* **ASSIGNMENT**:
How many lines in the records below contain the word "flag"? Reply with that number only.

* **SUPPLIED INFORMATION**:
····················
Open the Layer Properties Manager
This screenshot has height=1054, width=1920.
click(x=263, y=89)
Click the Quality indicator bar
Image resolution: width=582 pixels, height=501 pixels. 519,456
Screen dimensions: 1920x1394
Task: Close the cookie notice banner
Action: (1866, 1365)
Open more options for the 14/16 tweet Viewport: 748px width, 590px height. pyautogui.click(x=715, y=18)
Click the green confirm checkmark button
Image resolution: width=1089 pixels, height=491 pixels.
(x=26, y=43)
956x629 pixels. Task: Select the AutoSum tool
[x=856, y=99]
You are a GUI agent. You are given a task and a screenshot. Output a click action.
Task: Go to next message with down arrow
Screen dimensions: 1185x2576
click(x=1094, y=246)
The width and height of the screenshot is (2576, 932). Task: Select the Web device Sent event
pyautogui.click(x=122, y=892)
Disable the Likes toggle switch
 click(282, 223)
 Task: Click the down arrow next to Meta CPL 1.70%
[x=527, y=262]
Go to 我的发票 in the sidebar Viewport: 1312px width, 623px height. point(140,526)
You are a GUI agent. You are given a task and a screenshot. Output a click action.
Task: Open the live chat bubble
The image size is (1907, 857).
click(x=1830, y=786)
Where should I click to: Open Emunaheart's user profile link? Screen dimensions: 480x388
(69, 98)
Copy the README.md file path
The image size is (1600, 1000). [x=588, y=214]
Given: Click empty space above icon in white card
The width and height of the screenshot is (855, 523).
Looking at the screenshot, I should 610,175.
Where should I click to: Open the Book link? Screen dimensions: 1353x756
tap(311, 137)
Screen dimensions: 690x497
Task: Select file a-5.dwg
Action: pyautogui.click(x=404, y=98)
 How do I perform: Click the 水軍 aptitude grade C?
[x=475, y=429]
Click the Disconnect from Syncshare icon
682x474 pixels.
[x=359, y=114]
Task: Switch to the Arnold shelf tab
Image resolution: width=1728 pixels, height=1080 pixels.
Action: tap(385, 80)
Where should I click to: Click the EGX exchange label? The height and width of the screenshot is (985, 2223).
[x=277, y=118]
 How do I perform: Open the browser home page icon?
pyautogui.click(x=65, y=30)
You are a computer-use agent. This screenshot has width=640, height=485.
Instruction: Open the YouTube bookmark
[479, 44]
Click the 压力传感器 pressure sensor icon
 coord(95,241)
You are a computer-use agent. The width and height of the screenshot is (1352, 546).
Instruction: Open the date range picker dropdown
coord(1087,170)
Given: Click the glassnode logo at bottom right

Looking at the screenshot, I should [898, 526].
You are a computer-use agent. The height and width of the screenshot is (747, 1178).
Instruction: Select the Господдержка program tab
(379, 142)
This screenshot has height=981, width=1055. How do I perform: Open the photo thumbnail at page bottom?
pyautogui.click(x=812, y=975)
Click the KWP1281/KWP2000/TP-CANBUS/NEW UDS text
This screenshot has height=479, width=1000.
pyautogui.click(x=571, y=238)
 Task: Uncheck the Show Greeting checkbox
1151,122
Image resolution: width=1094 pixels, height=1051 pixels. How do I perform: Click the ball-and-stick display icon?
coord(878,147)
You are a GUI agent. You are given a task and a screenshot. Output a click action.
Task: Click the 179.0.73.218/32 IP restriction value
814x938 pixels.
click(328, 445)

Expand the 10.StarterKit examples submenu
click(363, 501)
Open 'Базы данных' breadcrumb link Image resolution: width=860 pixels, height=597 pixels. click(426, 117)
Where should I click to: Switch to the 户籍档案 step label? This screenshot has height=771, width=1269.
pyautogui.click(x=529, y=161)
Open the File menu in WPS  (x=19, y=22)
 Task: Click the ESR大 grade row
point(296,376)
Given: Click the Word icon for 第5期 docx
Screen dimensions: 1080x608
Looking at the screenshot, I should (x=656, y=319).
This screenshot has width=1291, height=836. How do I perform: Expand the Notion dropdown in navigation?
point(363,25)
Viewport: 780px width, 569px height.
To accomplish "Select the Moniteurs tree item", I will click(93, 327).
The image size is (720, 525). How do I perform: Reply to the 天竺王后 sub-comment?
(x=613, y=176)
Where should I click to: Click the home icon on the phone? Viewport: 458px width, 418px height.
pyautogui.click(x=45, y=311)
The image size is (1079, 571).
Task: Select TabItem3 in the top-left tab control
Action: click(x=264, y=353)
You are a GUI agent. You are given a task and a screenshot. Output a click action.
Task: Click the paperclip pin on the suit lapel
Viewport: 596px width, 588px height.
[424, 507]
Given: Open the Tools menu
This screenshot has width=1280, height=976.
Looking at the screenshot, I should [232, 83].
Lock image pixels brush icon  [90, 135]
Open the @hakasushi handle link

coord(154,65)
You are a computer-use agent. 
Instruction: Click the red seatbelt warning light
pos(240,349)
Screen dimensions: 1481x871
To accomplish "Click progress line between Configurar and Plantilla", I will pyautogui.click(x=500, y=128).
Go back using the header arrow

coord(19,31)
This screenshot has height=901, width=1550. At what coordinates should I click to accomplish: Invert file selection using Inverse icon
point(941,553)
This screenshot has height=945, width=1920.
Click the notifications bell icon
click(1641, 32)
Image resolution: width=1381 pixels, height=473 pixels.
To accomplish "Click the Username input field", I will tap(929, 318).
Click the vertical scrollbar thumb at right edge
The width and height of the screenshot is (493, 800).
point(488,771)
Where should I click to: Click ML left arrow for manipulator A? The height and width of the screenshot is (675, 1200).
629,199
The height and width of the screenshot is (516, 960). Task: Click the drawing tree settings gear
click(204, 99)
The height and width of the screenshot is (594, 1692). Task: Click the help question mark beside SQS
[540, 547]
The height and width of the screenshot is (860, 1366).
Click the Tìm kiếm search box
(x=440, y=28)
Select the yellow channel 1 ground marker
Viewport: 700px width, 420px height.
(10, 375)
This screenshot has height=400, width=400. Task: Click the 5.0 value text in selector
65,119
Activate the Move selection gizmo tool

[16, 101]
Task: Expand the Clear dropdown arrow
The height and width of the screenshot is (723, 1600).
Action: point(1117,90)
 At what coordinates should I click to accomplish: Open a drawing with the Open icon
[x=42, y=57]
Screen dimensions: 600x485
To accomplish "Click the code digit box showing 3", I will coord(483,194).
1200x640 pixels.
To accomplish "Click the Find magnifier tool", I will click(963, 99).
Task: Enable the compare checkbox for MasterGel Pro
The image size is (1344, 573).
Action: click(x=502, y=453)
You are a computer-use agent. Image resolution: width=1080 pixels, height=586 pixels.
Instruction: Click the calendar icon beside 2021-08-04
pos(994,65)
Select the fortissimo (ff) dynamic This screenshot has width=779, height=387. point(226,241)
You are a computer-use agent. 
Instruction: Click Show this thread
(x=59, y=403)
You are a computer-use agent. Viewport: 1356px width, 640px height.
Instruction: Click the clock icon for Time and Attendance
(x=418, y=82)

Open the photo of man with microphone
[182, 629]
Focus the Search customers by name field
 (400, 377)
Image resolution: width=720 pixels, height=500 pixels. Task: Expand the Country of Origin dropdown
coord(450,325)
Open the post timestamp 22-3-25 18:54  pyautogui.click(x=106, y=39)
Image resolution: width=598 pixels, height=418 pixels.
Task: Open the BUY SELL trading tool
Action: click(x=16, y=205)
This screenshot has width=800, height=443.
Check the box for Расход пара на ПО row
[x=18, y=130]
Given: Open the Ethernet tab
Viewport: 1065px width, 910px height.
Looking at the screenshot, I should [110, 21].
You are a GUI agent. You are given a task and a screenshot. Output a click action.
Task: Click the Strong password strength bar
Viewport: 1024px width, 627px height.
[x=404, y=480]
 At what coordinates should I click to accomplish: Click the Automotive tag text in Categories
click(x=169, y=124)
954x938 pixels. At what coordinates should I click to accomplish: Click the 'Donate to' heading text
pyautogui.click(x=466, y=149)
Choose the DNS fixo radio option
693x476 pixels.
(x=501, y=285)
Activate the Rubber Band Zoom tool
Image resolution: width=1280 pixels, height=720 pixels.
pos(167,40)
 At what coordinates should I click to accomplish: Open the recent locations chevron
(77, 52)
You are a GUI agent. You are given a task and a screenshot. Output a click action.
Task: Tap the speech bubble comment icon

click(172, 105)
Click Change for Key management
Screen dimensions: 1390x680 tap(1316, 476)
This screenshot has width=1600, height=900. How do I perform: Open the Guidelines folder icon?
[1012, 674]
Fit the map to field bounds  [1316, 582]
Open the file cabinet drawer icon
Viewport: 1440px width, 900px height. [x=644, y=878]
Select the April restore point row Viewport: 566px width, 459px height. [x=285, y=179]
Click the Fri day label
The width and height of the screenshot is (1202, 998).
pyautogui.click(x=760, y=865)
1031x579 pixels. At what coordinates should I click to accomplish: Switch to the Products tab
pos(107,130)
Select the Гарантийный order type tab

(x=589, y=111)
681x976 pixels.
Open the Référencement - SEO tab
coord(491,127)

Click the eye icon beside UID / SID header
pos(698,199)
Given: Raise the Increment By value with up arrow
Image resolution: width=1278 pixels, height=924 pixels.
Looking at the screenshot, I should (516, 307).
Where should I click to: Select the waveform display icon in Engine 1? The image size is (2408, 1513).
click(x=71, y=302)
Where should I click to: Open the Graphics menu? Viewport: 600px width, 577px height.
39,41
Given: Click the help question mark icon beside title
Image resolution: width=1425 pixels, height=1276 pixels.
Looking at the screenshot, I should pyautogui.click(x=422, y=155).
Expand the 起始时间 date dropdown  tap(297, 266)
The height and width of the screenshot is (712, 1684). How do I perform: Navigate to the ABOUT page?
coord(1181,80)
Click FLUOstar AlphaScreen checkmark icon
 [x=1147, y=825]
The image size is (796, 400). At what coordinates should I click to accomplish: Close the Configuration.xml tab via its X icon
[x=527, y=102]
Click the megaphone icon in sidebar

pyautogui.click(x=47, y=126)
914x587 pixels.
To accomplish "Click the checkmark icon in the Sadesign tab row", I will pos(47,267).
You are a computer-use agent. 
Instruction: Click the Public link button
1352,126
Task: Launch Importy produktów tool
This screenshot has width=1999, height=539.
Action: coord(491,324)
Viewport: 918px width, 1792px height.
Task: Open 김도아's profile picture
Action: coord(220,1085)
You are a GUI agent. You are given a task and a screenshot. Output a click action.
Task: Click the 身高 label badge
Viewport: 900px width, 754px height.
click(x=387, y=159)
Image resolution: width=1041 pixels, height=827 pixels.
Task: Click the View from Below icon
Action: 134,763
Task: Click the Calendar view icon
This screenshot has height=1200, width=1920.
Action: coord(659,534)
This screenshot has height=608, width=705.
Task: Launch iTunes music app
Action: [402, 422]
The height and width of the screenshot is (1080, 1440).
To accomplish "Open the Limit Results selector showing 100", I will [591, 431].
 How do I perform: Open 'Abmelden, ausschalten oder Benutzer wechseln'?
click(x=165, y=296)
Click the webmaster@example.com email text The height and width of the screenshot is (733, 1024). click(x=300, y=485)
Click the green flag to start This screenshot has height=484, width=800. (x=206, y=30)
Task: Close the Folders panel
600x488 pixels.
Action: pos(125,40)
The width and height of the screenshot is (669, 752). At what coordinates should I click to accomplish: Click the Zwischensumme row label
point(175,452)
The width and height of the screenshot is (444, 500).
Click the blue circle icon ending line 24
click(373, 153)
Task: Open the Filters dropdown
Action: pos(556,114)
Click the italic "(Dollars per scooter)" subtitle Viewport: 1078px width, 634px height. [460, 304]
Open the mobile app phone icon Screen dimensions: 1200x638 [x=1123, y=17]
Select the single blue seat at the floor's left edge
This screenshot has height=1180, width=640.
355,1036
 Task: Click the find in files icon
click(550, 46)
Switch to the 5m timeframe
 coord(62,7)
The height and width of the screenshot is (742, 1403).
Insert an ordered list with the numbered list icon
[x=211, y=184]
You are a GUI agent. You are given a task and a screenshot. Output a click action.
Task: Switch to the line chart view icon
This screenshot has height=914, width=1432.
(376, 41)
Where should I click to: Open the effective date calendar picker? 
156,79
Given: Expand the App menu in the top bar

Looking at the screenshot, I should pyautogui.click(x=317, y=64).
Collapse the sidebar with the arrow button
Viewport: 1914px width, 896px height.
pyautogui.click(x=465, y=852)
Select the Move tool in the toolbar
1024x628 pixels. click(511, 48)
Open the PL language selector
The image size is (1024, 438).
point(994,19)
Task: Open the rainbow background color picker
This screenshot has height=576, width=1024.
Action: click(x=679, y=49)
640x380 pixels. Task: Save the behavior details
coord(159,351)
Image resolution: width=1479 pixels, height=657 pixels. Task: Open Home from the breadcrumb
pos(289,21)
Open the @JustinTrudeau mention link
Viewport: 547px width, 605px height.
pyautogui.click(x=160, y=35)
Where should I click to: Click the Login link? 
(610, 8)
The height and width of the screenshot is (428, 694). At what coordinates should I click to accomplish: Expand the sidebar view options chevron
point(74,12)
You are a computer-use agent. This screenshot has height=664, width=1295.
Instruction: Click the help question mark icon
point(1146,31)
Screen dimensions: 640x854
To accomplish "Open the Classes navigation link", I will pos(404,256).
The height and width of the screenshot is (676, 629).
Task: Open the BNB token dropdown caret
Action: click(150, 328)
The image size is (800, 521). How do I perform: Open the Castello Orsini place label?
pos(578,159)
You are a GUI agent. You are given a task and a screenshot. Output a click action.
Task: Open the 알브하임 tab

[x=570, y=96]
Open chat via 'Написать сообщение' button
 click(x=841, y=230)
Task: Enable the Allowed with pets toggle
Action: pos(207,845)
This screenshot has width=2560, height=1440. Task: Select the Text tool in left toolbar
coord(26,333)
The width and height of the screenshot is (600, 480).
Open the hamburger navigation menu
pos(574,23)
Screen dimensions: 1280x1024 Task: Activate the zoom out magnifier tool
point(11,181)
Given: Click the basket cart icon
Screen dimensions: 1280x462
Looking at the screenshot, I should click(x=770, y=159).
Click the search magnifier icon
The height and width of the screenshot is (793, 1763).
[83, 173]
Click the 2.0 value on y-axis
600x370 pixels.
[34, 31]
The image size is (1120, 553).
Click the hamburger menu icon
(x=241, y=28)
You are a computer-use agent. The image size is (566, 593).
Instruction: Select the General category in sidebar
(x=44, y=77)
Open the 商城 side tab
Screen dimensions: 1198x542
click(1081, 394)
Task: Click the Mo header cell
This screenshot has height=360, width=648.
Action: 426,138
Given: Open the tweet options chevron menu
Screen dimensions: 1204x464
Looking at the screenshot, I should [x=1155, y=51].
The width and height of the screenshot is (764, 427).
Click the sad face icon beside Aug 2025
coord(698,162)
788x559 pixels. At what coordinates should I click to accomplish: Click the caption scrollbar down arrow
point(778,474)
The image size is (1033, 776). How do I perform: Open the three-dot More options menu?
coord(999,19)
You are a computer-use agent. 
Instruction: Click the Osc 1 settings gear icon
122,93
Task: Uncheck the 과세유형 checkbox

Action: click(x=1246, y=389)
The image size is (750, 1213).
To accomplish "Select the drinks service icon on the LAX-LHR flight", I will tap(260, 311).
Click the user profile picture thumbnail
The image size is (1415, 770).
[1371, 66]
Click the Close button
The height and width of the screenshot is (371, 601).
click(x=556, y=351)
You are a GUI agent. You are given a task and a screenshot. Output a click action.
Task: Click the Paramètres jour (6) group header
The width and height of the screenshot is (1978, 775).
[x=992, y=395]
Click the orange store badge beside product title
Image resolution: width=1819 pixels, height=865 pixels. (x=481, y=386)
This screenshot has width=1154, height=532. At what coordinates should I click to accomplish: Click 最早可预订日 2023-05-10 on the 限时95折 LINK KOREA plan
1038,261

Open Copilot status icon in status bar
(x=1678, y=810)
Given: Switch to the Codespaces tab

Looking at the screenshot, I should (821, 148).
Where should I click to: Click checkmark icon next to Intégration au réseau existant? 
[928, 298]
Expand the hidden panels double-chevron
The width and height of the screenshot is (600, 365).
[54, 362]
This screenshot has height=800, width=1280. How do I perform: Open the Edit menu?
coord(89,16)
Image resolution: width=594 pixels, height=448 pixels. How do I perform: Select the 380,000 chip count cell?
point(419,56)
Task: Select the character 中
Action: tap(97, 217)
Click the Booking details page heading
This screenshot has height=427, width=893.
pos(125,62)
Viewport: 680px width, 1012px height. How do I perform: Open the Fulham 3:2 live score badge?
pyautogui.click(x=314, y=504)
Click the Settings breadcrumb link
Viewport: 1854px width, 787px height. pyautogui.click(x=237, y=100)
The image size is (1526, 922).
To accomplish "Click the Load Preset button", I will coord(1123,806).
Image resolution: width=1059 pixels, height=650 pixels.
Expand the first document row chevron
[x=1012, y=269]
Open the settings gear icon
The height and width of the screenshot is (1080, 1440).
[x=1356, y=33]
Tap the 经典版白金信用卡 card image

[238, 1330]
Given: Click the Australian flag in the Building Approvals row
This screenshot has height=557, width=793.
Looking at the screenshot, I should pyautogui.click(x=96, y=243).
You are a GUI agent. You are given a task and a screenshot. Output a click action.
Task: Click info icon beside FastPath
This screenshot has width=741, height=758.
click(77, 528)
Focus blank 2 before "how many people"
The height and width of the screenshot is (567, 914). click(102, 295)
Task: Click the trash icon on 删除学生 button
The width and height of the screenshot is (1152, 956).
····················
* **ANSWER FOR THE TASK**:
2